Encoding, Creativity, Productivity And File Compression
The C7X99-OCE consumes about as much power as its competitors, falling between the feature-packed Asus and feature-light MSI boards under full load. Temperatures are a little high, which could account for average power consumption on a board with fewer added-on controllers.
Our efficiency chart averages all nine previously-tested X99 motherboards, including microATX and low-cost models.

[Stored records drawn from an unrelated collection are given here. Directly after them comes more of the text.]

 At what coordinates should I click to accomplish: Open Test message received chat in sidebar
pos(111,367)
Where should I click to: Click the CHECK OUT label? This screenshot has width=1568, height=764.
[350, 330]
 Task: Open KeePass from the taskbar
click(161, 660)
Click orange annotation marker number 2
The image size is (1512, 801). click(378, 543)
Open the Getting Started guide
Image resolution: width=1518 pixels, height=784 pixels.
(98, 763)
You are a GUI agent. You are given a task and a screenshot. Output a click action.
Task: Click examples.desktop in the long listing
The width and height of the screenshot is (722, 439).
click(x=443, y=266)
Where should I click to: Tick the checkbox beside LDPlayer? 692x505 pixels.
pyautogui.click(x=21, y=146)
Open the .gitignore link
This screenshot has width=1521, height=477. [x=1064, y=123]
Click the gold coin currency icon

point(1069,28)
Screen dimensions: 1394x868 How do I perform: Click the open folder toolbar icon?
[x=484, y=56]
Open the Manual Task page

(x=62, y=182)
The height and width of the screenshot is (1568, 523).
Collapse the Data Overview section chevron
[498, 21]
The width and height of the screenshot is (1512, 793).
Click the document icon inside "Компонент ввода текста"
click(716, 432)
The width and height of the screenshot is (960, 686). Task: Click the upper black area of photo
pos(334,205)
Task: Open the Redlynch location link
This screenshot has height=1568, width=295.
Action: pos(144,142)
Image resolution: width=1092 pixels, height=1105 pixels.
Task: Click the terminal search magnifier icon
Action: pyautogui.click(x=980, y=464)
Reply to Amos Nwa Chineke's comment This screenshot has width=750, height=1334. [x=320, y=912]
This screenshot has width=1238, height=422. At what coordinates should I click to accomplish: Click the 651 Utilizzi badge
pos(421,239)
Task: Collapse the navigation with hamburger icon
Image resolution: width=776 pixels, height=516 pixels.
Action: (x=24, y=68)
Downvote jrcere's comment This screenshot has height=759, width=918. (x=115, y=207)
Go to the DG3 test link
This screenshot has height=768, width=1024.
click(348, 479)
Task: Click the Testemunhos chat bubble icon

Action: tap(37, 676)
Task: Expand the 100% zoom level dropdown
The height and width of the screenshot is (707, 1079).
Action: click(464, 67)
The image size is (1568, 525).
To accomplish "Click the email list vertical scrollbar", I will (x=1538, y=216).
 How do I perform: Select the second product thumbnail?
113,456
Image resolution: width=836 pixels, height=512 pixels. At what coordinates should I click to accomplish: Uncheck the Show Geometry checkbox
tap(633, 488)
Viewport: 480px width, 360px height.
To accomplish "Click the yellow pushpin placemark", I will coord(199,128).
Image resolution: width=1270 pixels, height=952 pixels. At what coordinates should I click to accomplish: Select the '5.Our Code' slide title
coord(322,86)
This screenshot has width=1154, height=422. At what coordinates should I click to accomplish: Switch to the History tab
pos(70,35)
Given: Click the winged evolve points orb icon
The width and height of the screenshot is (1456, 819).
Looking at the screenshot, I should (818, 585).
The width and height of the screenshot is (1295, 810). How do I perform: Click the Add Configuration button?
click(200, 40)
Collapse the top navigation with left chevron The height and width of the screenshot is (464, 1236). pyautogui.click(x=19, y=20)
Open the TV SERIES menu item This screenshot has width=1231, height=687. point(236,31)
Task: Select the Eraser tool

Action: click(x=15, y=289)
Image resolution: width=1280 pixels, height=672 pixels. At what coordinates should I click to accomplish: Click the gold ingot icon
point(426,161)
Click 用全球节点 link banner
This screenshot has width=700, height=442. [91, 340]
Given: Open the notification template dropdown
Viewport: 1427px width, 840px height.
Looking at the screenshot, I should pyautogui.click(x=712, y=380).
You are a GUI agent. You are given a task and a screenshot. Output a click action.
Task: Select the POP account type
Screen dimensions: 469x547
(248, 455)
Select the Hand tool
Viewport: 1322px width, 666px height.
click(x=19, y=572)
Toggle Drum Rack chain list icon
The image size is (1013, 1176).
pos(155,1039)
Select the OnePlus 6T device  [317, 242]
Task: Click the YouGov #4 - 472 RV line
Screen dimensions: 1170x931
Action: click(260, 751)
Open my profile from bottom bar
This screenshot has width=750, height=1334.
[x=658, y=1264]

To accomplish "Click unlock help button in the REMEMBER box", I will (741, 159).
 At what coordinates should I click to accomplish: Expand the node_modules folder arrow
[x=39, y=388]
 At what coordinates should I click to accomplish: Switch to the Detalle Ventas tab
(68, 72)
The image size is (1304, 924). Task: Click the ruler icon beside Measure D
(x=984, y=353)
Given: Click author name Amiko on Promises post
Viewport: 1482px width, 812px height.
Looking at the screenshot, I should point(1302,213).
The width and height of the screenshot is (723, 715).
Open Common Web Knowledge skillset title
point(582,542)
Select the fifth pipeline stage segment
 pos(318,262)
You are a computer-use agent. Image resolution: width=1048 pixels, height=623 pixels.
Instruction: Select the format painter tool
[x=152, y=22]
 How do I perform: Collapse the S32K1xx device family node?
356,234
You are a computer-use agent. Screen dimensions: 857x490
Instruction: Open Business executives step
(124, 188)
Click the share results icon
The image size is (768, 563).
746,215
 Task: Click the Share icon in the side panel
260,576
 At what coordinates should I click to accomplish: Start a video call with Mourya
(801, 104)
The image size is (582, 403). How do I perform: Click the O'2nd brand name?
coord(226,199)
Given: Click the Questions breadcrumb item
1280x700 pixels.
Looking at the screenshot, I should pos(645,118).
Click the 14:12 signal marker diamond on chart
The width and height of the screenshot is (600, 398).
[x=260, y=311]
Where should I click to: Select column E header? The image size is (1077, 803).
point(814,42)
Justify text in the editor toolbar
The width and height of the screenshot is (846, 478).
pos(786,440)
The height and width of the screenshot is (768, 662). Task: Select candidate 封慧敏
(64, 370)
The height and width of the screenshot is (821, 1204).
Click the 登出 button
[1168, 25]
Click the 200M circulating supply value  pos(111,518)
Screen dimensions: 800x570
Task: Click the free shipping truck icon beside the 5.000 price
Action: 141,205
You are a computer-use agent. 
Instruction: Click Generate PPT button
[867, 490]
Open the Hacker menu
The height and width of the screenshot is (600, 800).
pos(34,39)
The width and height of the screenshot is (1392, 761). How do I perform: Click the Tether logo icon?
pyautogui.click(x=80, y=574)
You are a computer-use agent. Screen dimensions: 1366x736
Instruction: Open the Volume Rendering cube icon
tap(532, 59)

The C7X99-OCE’s efficiency looks a little worse, even though the lower-cost boards it’s competing against have a similar feature count.
Overclocking
BIOS Frequency and Voltage settings (for overclocking) | ||||
---|---|---|---|---|
Supermicro C7X99-OCE | MSI X99S MPower | ASRock X99 Extreme6/ac | Asus X99 Pro | |
BIOS | 1.0a (12/11/2014) | V22.3 (11/25/2014) | 1.40 (11/11/2014) | 1004 (10/16/2014) |
Base Clock | 43-540MHz (0.01MHz) | 91-300MHz (0.05MHz) | 96-300MHz (0.1MHz) | 80-300MHz (0.1MHz) |
CPU Multiplier | 12-80x (1x) | 12-80x (1x) | 12-120x (1x) | 12-80x (1x) |
DRAM Data Rates | 800-4000 | 1333-2666 | 800-2666 | 1200-4000 |
CPU Vcore | 0-2.00V (1mV) | 0.80-2.10V (1mV) | 0.80-2.00V (1mV) | 0.001-1.92V (1mV) |
VCCIN | 1.81-2.50V (50mV) | 1.20-3.04V (1mV) | 1.20-2.30V (10mV) | 0.80-2.70V (1mV) |
PCH Voltage | N/A | 0.70-2.32V (10mV) | 0.90-1.50V (25mV) | 0.70-1.80V (6.25mV) |
DRAM Voltage | 1.20-1.60V (50mV) | 0.60-2.00V (10mV) | 1.00-1.80V (10mV) | 0.80-1.90V (10mV) |
CAS Latency | 7-24 Cycles | 4-31 Cycles | 4-31 Cycles | 1-31 Cycles |
tRCD | 4-32 Cycles | 4-31 Cycles | 5-31 Cycles | 1-31 Cycles |
tRP | 4-32 Cycles | 4-31 Cycles | 5-31 Cycles | 1-31 Cycles |
tRAS | 10-40 Cycles | 9-63 Cycles | 10-63 Cycles | 1-63 Cycles |
Supermicro endows the C7X99-OCE with a competitive range of clock settings, and even includes the non-validated memory ratios familiar primarily to owners of Asus motherboards.
My test CPU unfortunately didn’t reach the expected 4 to 4.4GHz, coming up just shy of target at 4376MHz using a 102MHz BCLK setting and 43x multiplier. A slight shortfall in DRAM overclocking occurred when attempts to lower the CPU multiplier were either ineffective or caused a boot failure, though users of slower RAM should experience a greater variety of workarounds. Higher memory multipliers didn’t work either, though manual timing configuration might have eventually solved the issue. After five days of trying various firmware configurations, the 0.025GHz shortfall in frequency and data rate seemed even less important.
Choosing DDR4-2666 rather than the default XMP-3000 setting might be an option, but it barely outperforms DDR4-2133 SPD values on the C7X99-OCE. This chart is primarily a test of how aggressively each board auto-configures secondary and tertiary timings in response to multiplier manipulation, and it appears Supermicro favors overclocking stability over performance superiority.